Picard plans to appeal McMahon’s decision to the U.S. Court of Appeals in Manhattan, said Amanda Remus, a spokeswoman for the trustee. Picard claimed in the suits that New York-based JPMorgan and Zurich-based UBS aided in the fraud and are liable to the people who lost money.
“The trustee and his counsel remain confident in the cases brought against JPMorgan Chase and UBS and related entities as well as in the trustee’s standing to pursue all the claims in connection with those cases,” Remus said in an e-mailed statement.
The amount sought from JPMorgan, Madoff’s primary banker, represented Picard’s estimate of principal lost by all Madoff investors by the time the Ponzi scheme collapsed in December 2008, according to the complaint filed in June. The bank could have stopped the fraud if it had passed on its suspicions to regulators, he alleged.
JPMorgan said it didn’t know about, or in any way become a party to the fraud, and couldn’t be held responsible for a scheme orchestrated by Madoff alone.
McMahon removed the case from bankruptcy court to consider legal questions including whether Picard could bring common-law claims, such as unjust enrichment. The common-law claims must be dismissed and the rest of the case returned to the bankruptcy court, the judge said today.

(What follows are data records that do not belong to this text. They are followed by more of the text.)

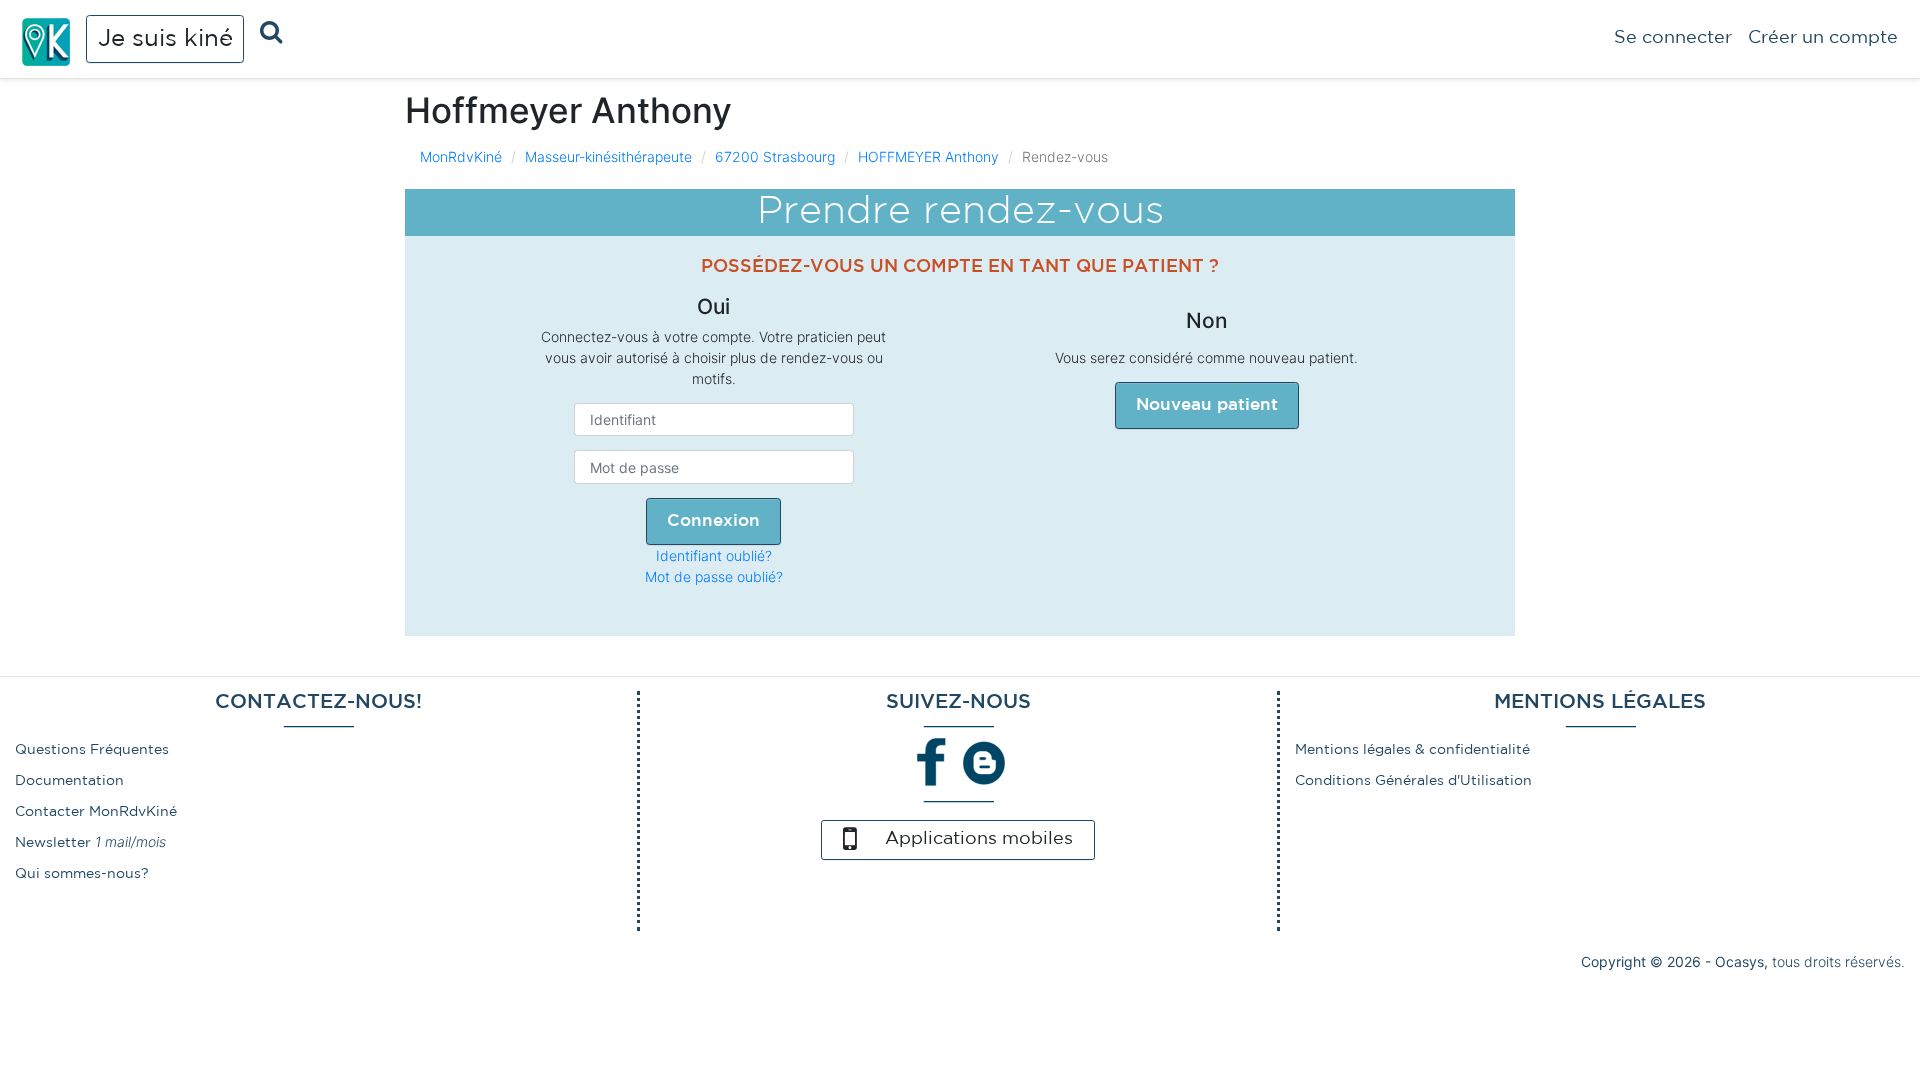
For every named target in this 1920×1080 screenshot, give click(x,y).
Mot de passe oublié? (714, 576)
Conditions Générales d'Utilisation (1413, 781)
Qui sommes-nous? (82, 874)
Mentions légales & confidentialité (1412, 750)
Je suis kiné (165, 39)
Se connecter (1673, 38)
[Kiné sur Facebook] (932, 761)
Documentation (69, 781)
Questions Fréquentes (92, 750)
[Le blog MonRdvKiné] (984, 761)
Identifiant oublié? (714, 555)
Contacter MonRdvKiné (96, 812)
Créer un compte (1823, 38)
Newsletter (53, 843)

Picard will return to bankruptcy court with remaining claims against JPMorgan for transfers and fees of $1 billion or less, according to court filings.
Madoff is serving a 150-year prison term following a guilty plea. Picard and his firm have made about $224 million in fees since Madoff’s 2008 arrest.
The cases are Picard v. JPMorgan Chase & Co., 11-cv-913; Picard v. UBS Fund Services (Luxembourg) SA, 11-cv-4212, U.S. District Court, Southern District of New York (Manhattan).